> _WHAT YOU NEED TO DO_: Print the entries below word for word, from the line that contains "Open the dialer phone icon in header" through the end of the entries. Omit the pictures.

> _DATA SUPPLIED_:
+ + + +

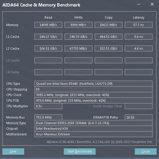Click the empty L3 Cache Read box
This screenshot has height=159, width=159.
point(48,60)
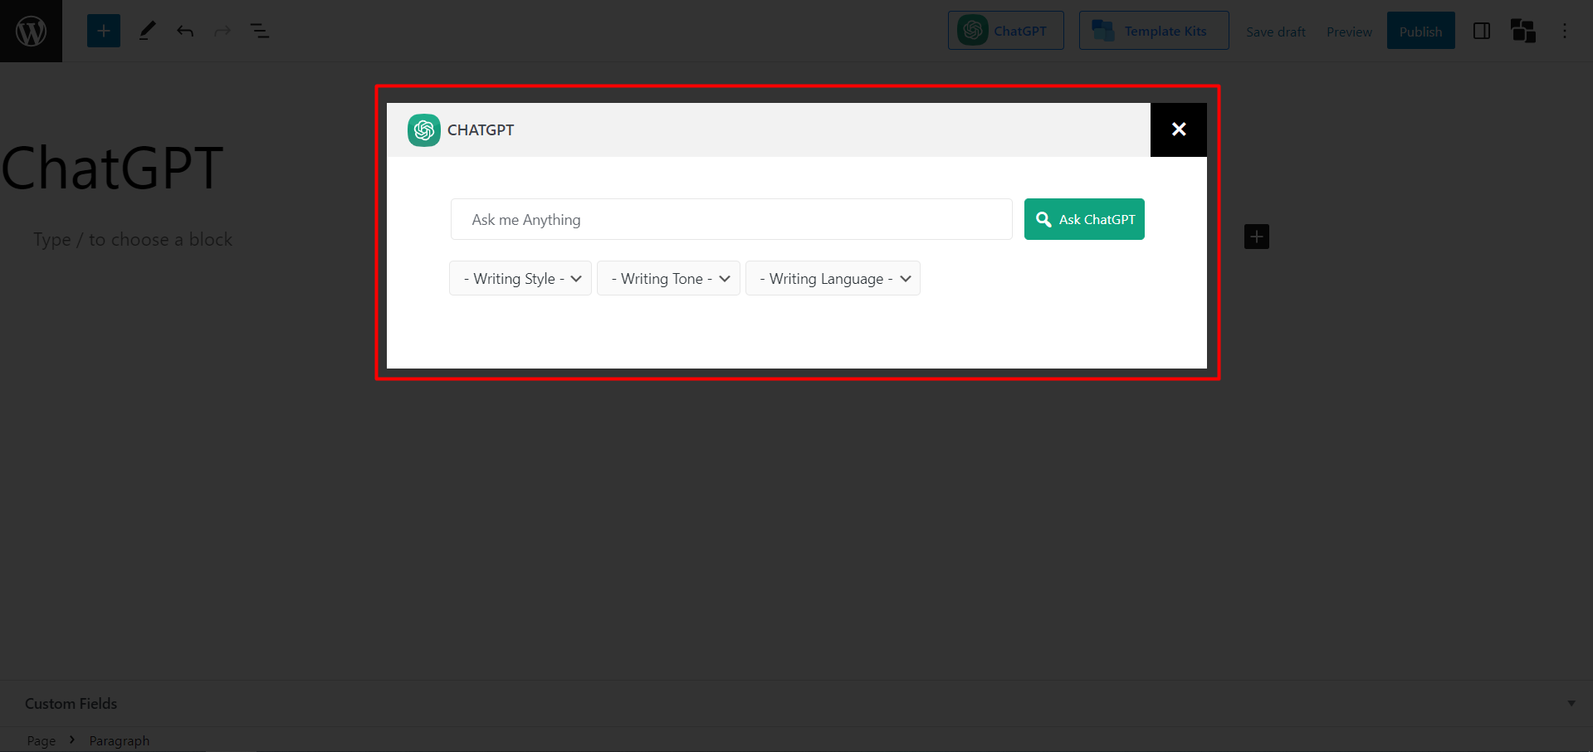
Task: Open the three-dot Options menu
Action: pyautogui.click(x=1565, y=31)
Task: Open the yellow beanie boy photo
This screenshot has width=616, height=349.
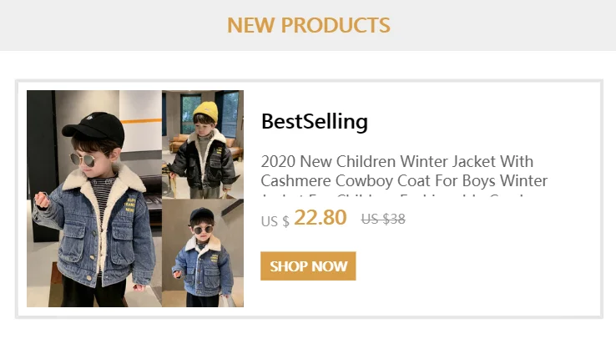Action: tap(203, 144)
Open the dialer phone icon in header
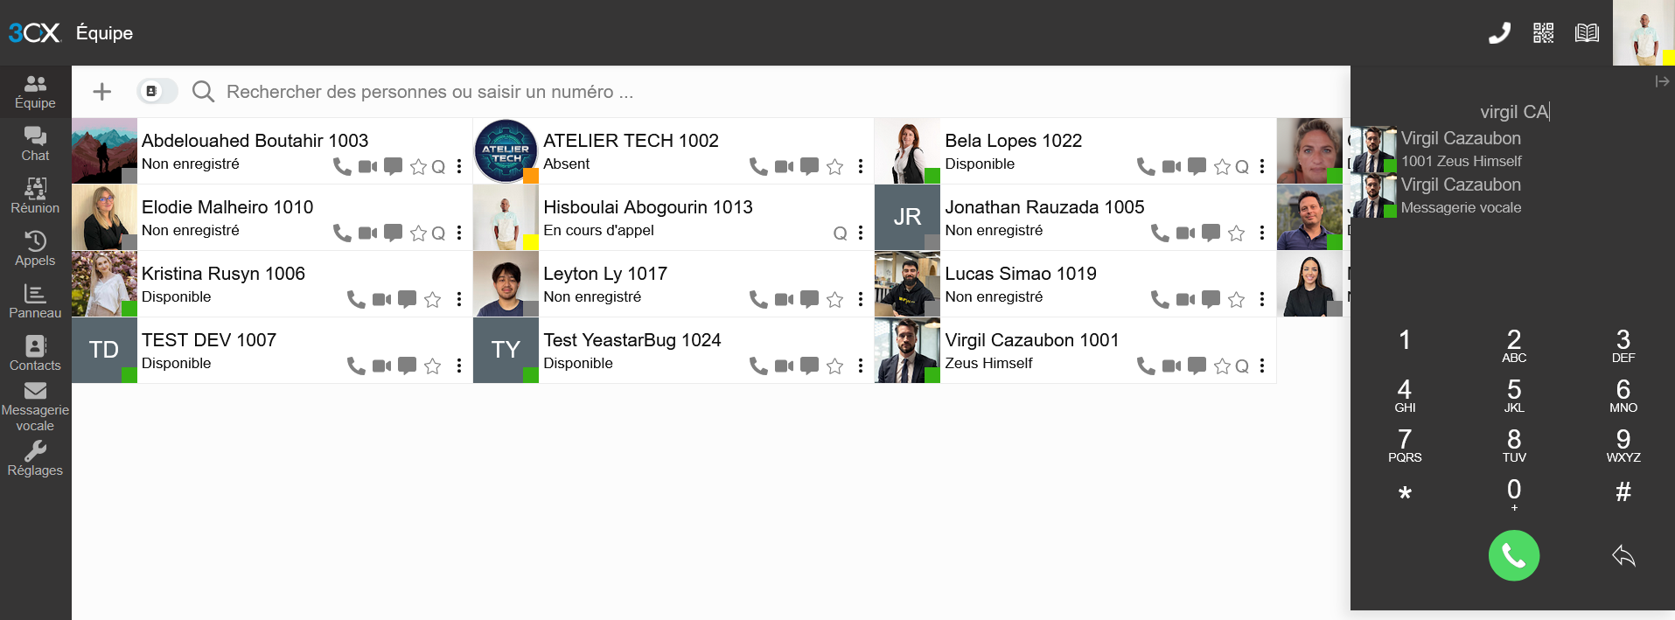Image resolution: width=1675 pixels, height=620 pixels. click(x=1499, y=33)
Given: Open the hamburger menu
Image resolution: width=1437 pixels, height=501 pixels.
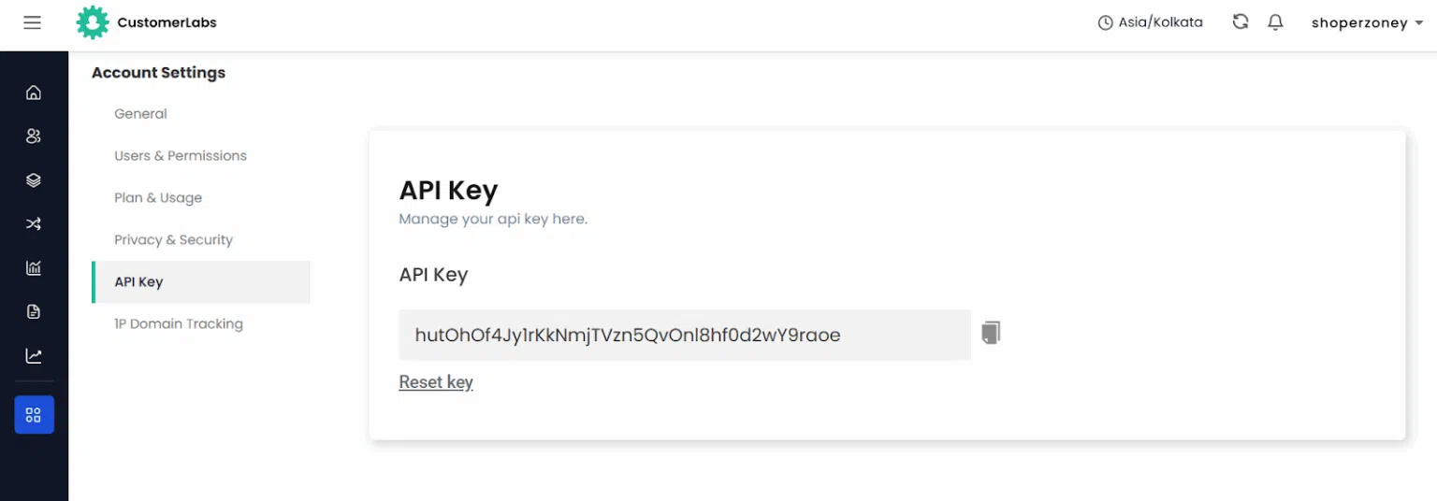Looking at the screenshot, I should click(32, 22).
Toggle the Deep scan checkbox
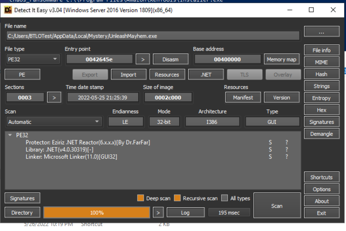This screenshot has width=346, height=231. pyautogui.click(x=140, y=198)
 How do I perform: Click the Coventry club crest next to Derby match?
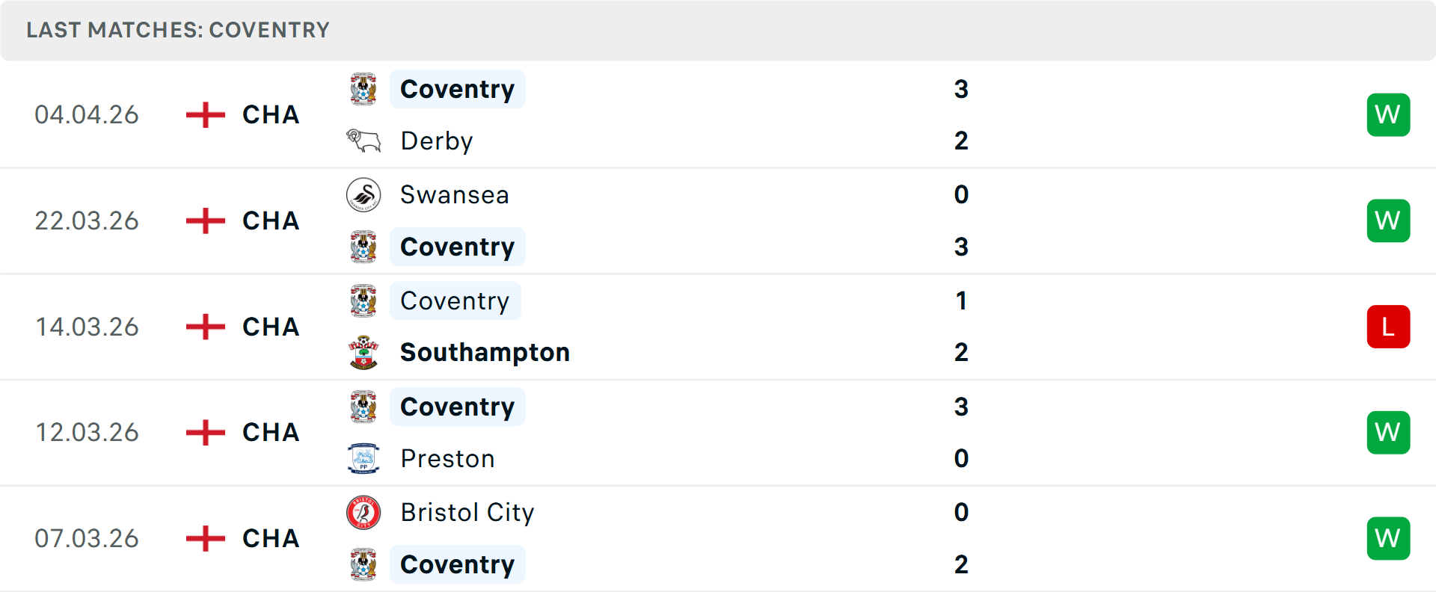click(x=364, y=89)
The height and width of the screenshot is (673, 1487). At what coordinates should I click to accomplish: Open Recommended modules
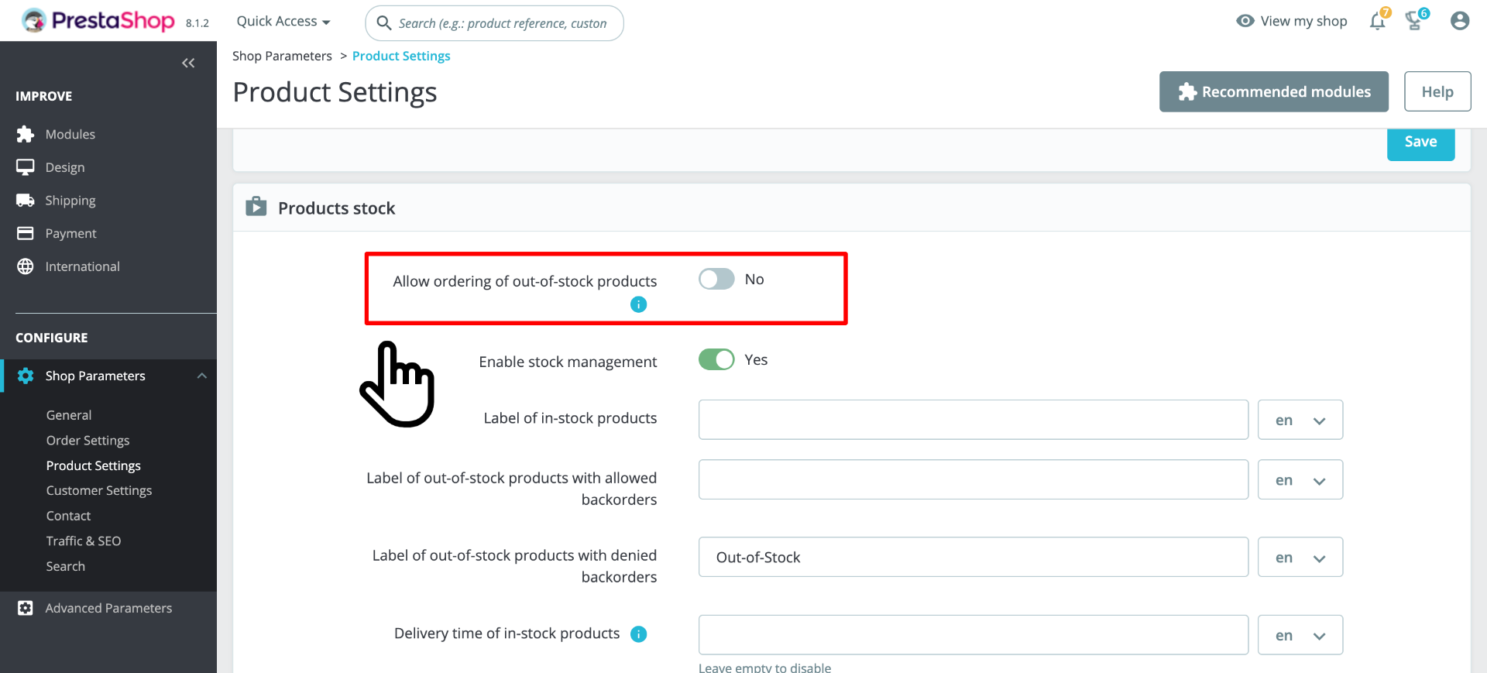(1273, 91)
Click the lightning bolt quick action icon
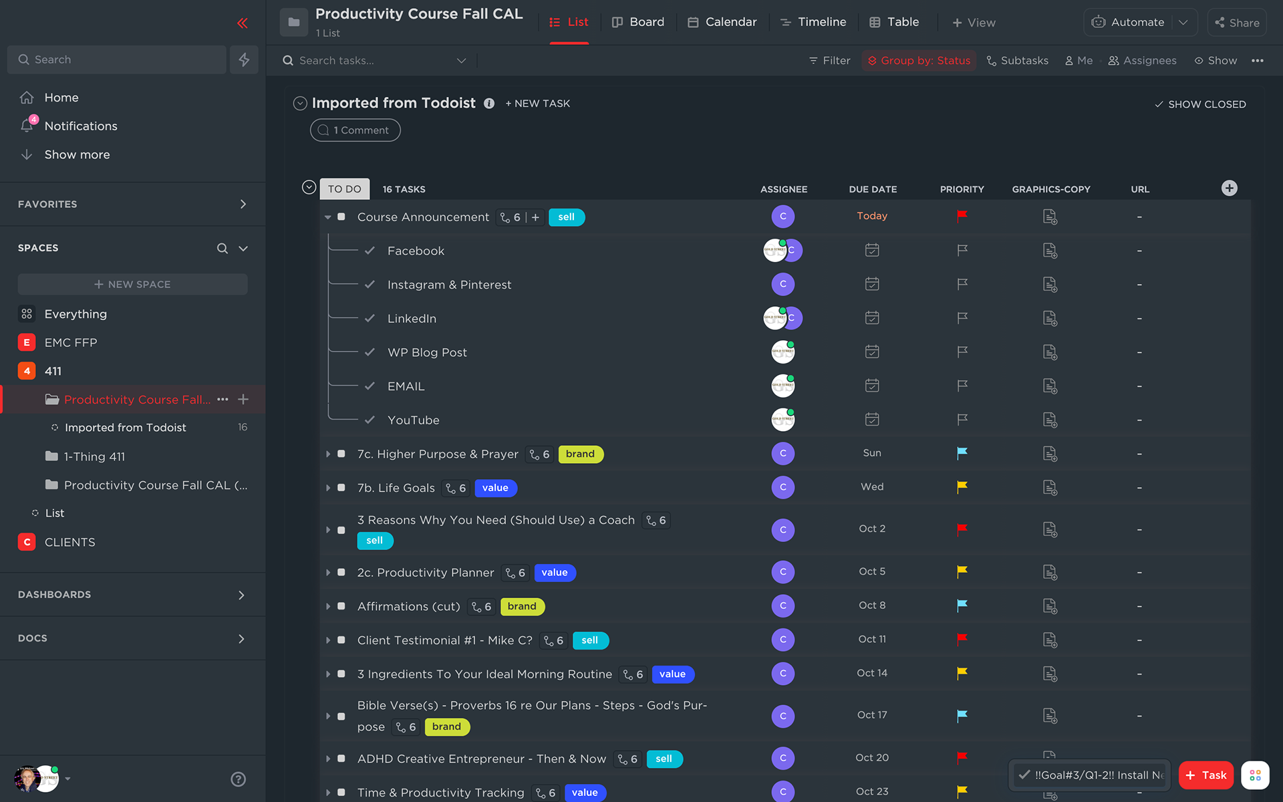The height and width of the screenshot is (802, 1283). [x=244, y=59]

+ + + +

> _TASK RESULT_:
Open the dialer phone icon in header
Image resolution: width=1675 pixels, height=620 pixels. click(x=1499, y=33)
Given: Open the hamburger menu
Image resolution: width=1437 pixels, height=501 pixels.
Looking at the screenshot, I should click(32, 22).
Toggle the Deep scan checkbox
This screenshot has width=346, height=231. pyautogui.click(x=140, y=198)
 How do I perform: Click the Coventry club crest next to Derby match?
click(x=364, y=89)
The height and width of the screenshot is (673, 1487). At what coordinates should I click to accomplish: Open Recommended modules
(1273, 91)
Click the lightning bolt quick action icon
The height and width of the screenshot is (802, 1283). [x=244, y=59]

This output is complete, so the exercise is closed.